Public hospitals and healthcare infrastructure remain underinvested and understaffed resulting in the doctors making virtue of necessities by way of shortages of medicines, stealing drugs from hospital stores and selling them to patients in their private practices. Even they sell out sample drugs to the needy patients. Cross sections of Medical Representatives reveal that they work under heavy pressures to market and promote medicines to individual doctors. There is no remedy in the circumstances. RSS Pariwar Union Government has been dragging its feet on a 2016 proposal to bring in a Uniform Code of Pharmaceutical Marketing Practices (UCPMP) with teeth in the form of penal provisions to tame the unscrupulously corrupt doctors. But there is no progress in this regard. Because it suits everybody, the political class, bureaucracy, medical professionals, pharma companies, crass commercialism of healthcare infrastructure, etc.

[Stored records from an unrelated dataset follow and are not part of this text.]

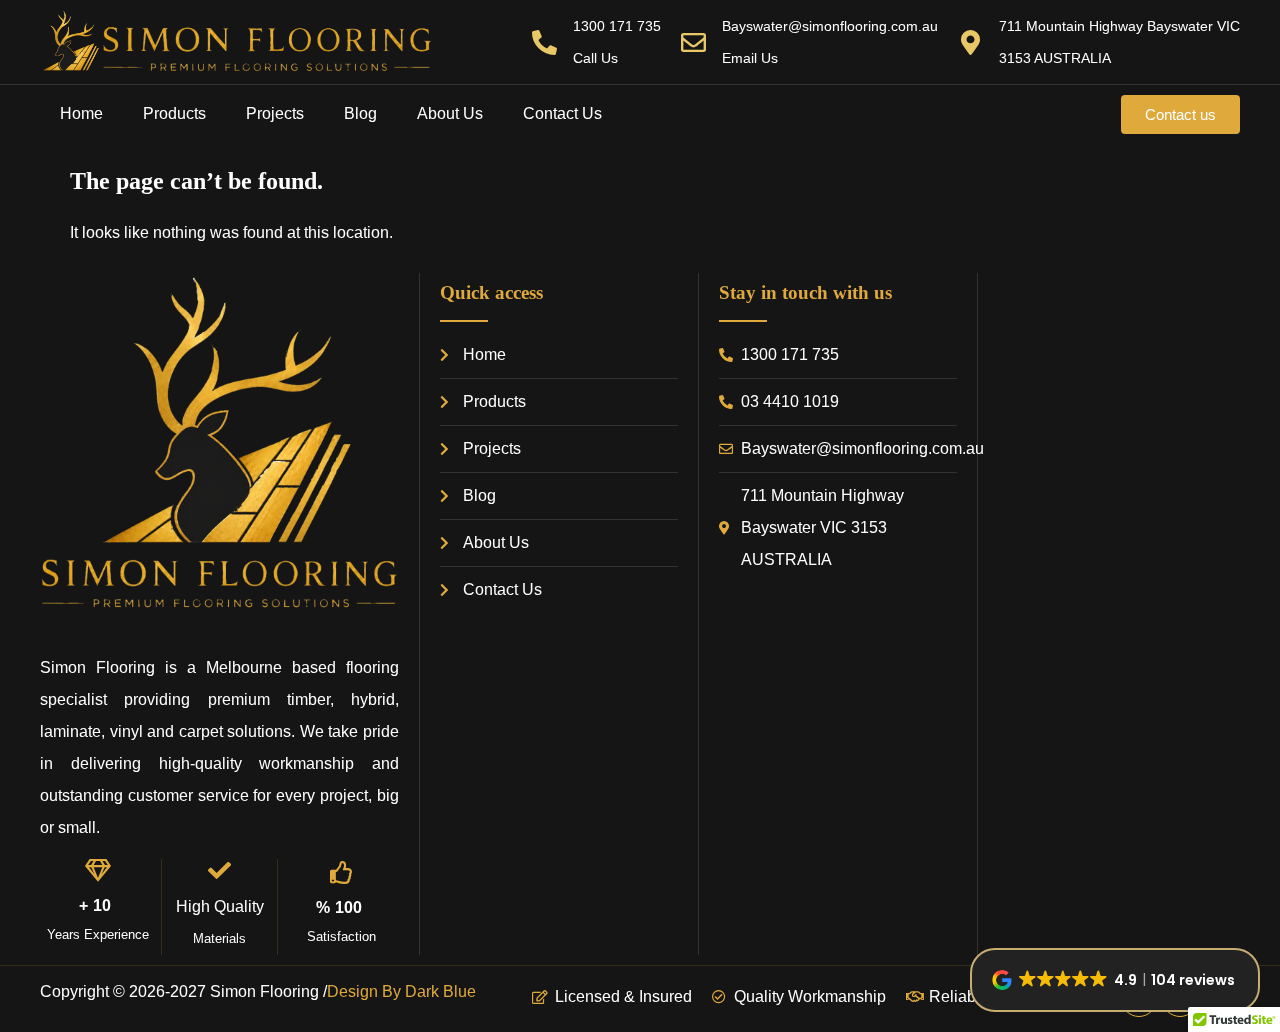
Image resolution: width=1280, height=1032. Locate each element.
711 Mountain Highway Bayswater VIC (1119, 26)
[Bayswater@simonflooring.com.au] (693, 42)
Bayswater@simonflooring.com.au (830, 26)
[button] (1115, 980)
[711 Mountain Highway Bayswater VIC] (970, 42)
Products (174, 113)
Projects (275, 113)
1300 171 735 (617, 26)
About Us (450, 113)
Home (81, 113)
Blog (360, 113)
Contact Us (562, 113)
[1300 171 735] (544, 42)
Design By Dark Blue (401, 991)
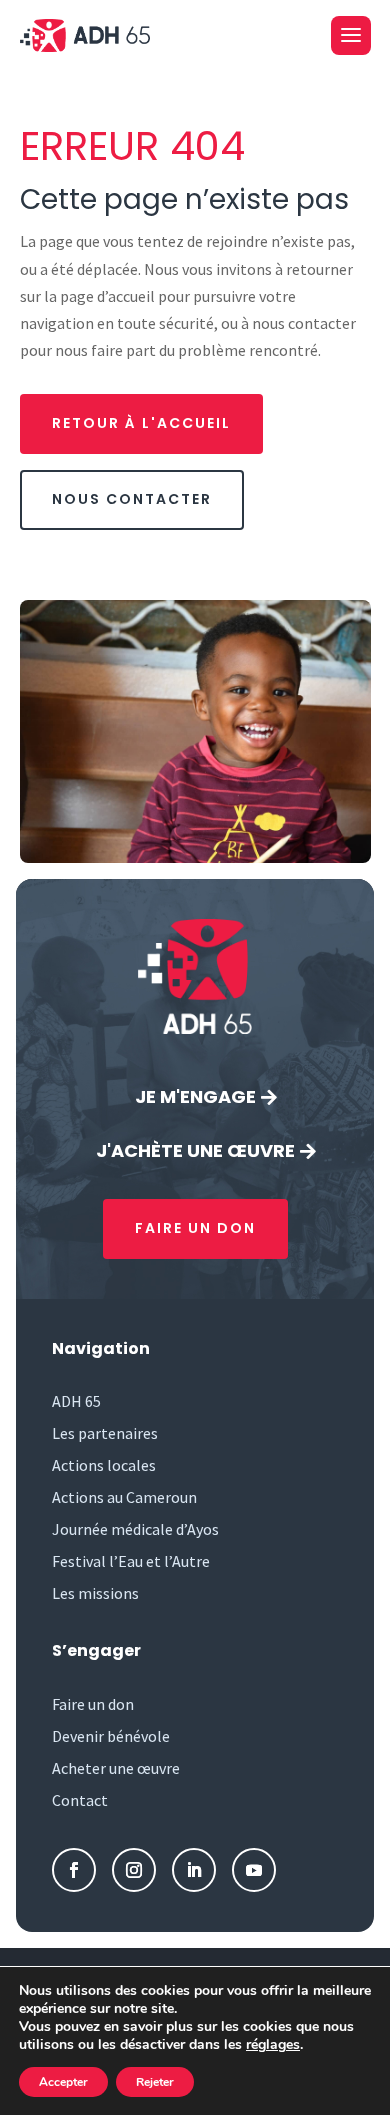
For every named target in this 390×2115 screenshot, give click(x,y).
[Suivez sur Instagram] (134, 1870)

Problems that inhibit health outreach to every body include non-professionals manning drug pricing control leading to seeping corruption that help increase prices to 400-500 per cent higher than the actual drug manufacturing costs. This is due to deep-rooted nexus between the office of the Drug Controller and pharma companies. It will, therefore, be germane to state that the regulator (Drug Controller’s office) is a den of corruption. It is unable to control or ensure quality of generic medicines, forcing the ailing people to buy high cost branded medicines, thus making quality drugs unaffordable for the general patients. Generic medicines are not encouraged for lack of assured quality, making patients shell out a bigger price for medicines, which might cost a few rupees to manufacture. 

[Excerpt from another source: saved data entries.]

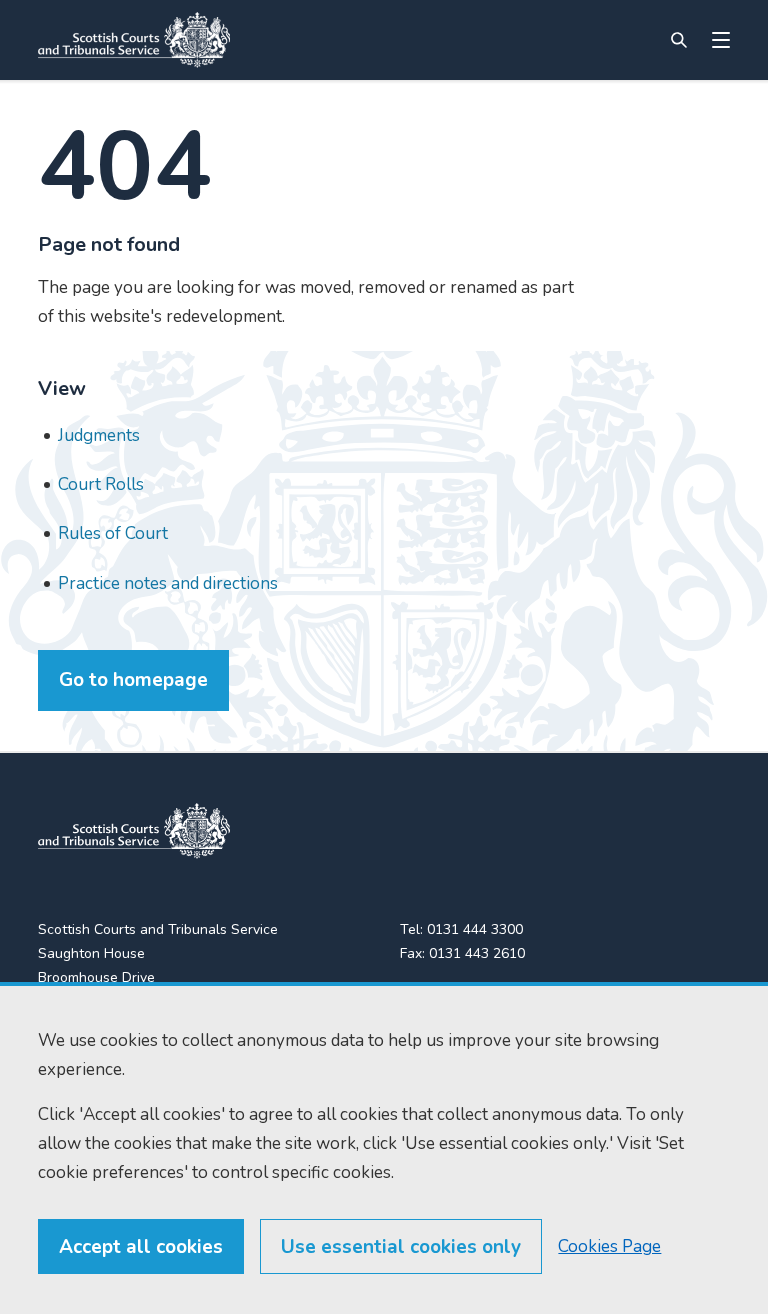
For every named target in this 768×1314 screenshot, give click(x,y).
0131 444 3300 (475, 929)
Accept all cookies (141, 1247)
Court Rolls (101, 484)
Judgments (99, 435)
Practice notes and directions (168, 583)
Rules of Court (113, 533)
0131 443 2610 (477, 953)
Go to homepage (133, 680)
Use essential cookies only (401, 1247)
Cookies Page (609, 1246)
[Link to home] (134, 40)
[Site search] (679, 40)
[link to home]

Besides, commercialization of medical education and management is responsible for current mess-up of healthcare. Medical education has been made expensive beyond affordability and corruption seeped in for undergraduate and postgraduate medical education only for people with deep pockets in the private medical institutes, which have outnumbered public medical institutes. Such medical students or future doctors, committed professionally to the ethics and professional standards in terms of the Hippocratic oath, in reality, try to recover their investment, once they become professionally active. Added to this, corporate hospitals that lure doctors at fat salaries further muddy the waters, are always under pressure to generate more medical businesses guided by the profit of the enterprise. It is also true that no pharma firm can sustain without marketing its drugs. Marketing and promotion increase with cutthroat competition when demand for particular drug is high or when a drug is being bunched. Unlike the case of other products, the decision to buy a drug is not made by the consumer, but by the doctor, making it difficult for the patients.

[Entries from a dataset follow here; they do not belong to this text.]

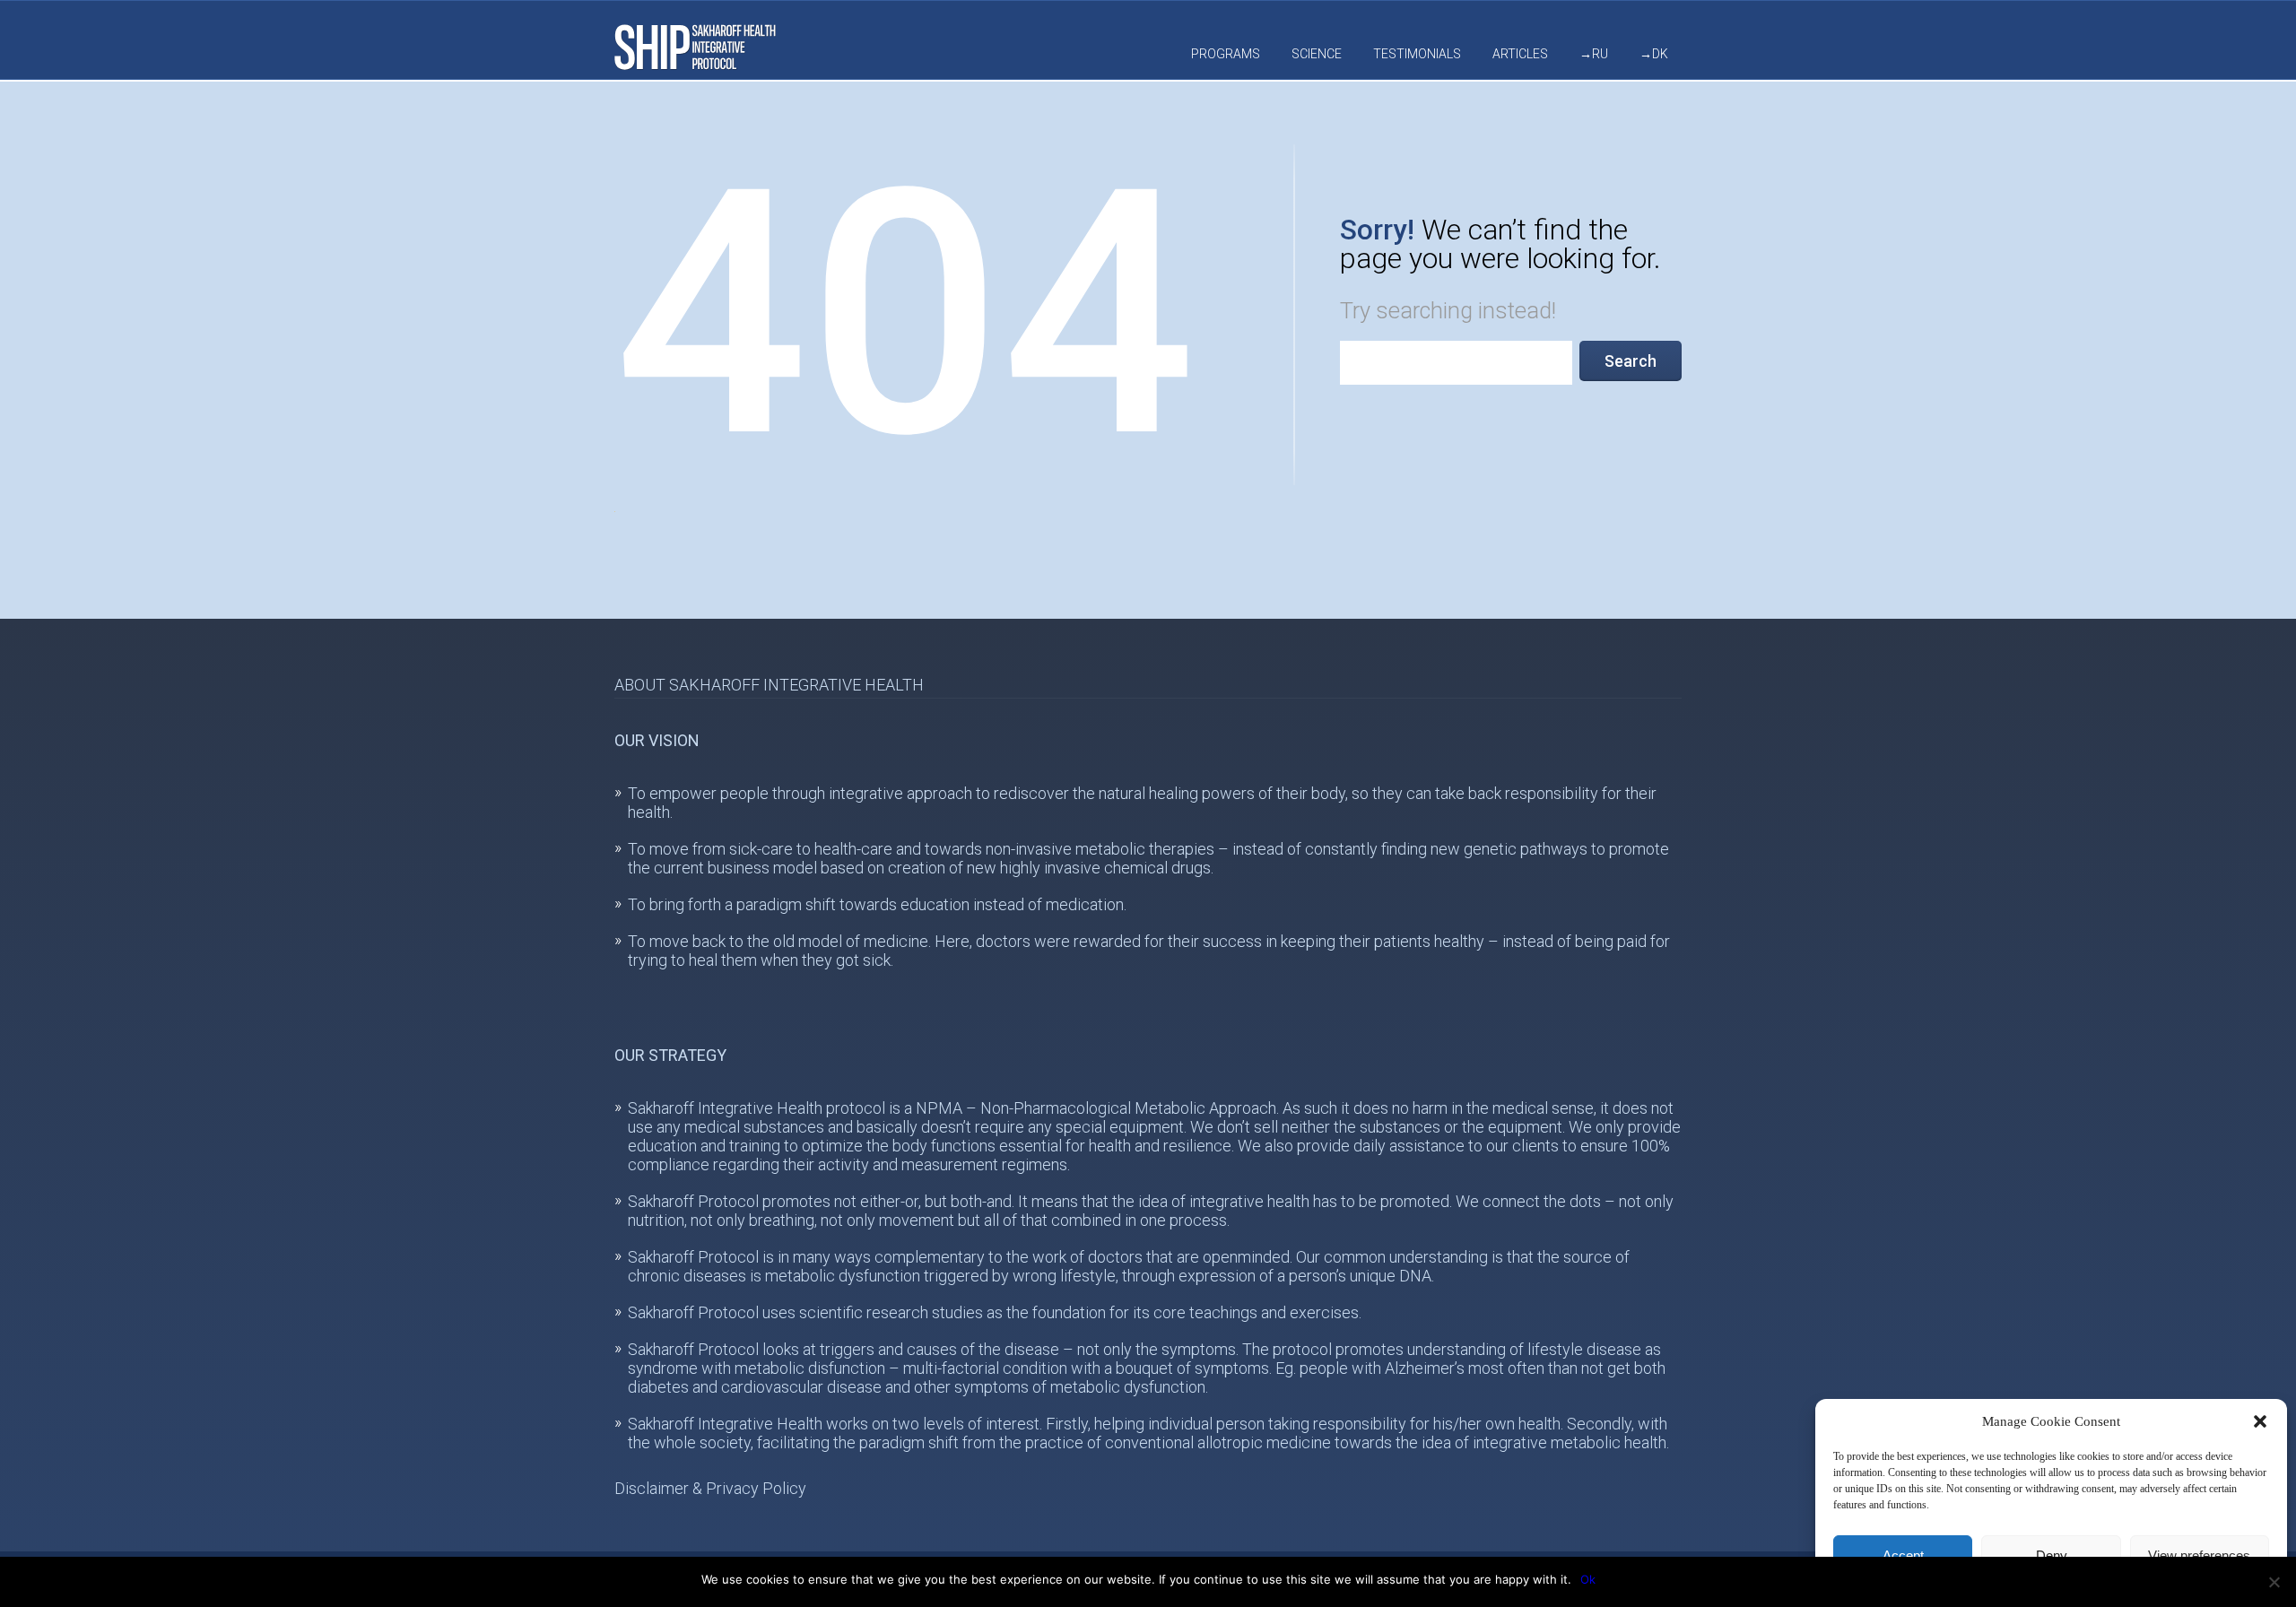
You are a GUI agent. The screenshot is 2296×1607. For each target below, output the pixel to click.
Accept (1903, 1555)
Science (1317, 54)
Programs (1225, 54)
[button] (2260, 1421)
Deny (2051, 1555)
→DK (1653, 54)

Situation has reached alarming state with ever growing nexus among all stakeholders to the detriment of people’s interests that thwarts with impunity trickling down of healthcare infrastructure and its benefits to the people at large at the grass roots levels. To tackle such massive problems, a gargantuan task has to be undertaken in tandem by all stakeholders by increasing investment for expanding all round medical infrastructures, disciplining medical professionals with iron hands by promulgation of a penal law like the proposed Uniform Code of Pharmaceutical Marketing Practices, and effective enforcement of professional code of conduct under the regulatory mechanism. Other way forward may include instilling fear of law among doctors that for any misconduct, misdemeanor or deviant behavior, punitive action can be taken against such recalcitrant physicians. Medical education also needs to be expanded and made affordable and accessible to all including the poor. After all, it is proven world wide that the best doctors who made distinctive marks in curing humans came from poorer and first-generation medical professionals.


According to the National Medical Commission (NMC), there are 1.8 million (18 lakh) doctors in India of which 0.6 million (6 lakh) have migrated abroad for greener pasteur, showing the country’s inability to retain them, much less prevent brain-drain of doctors from India!